Because so much of my time is spent in the attention-shattering online world, I hope to restore a little balance, when possible, by getting engrossed in a good old-fashioned book.
As a lover of history, mythology, traditions and customs, I figured that Death Makes a Holiday: A Cultural History of Halloween, by David J. Skall, might fit the bill nicely this time of year. The problem is, however, that every two minutes or so, I find myself leaping up from the couch to Google some Halloween fact or another mentioned in in Mr. Skall’s book.
Here are just some of the items I’ve looked up so far — and I’m only halfway through the 212 pages:
- Ronald Clark O’Bryan — Nicknamed “The Candyman,” the Deer Park, Texas man is one of the only actual trick-or-treat poisoning cases ever recorded. He was executed for murdering his own 8-year-old son with cyanide-laced candy in 1974.

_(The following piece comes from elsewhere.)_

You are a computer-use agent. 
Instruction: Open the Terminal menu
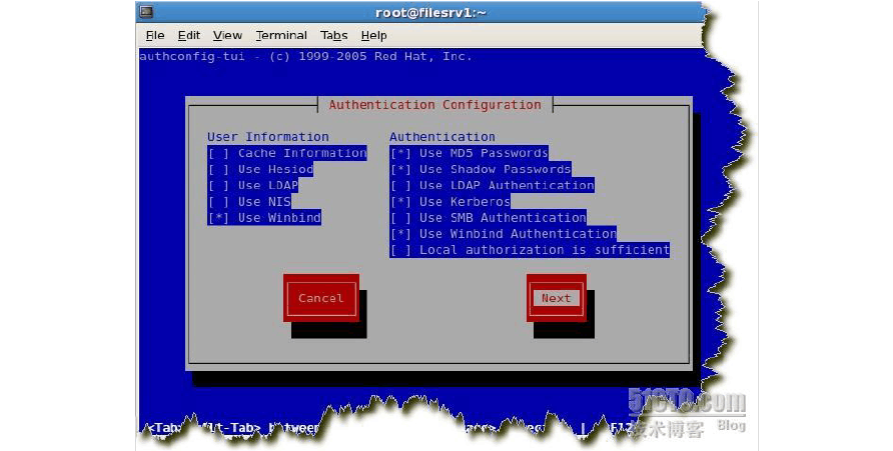pos(281,35)
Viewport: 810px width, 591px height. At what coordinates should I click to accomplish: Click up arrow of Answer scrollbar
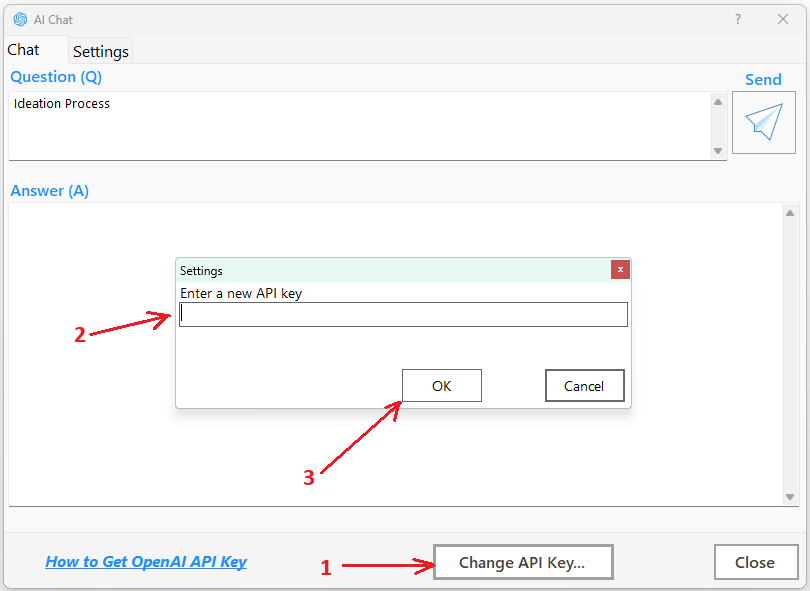pyautogui.click(x=790, y=212)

- Halloween Postcards — Early 20th century postcards by artists such as Ellen Clapsaddle capture some of the essential imagery of the first Halloween celebrations in America. This Flickr set contains over 1,600 specimens.

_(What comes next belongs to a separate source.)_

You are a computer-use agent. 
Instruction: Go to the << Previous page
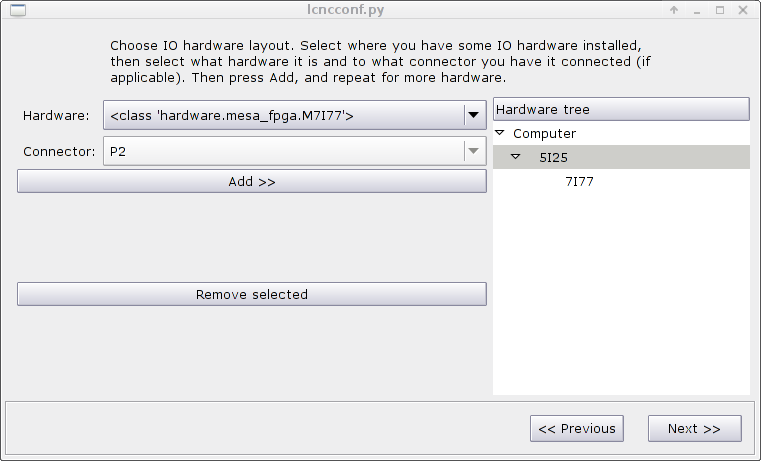pos(577,428)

- Dennison’s Bogie Books and Halloween Crepe Aprons — The Dennison Manufacturing Company of Framingham, Massachusetts (now part of the Avery Dennison Corporation famous for adhesive labels) published an annual bible for Halloween decorating which happened to incorporate many items made from their crepe paper. You can still buy their Bogie Books via Amazon.com — or even download them to your Kindle!
- The ‘Final Houdini Séance’: Halloween, 1936 — On the tenth anniversary of magician Harry Houdini‘s death, Hollywood’s limelight was focused on the roof of the Knickerbocker Hotel as his wife Bess failed again in her annual attempt to contact him and gave up, declaring, “This is the end. Good night, Harry.” A famous audio documentary of the event is available online for streaming or downloading.
- Malleus Maleficarum (“Hammer of Witches”) — This 1486 handbook by Heinrich Kramer instigated the witch-hunting craze in Early Modern Europe and North America.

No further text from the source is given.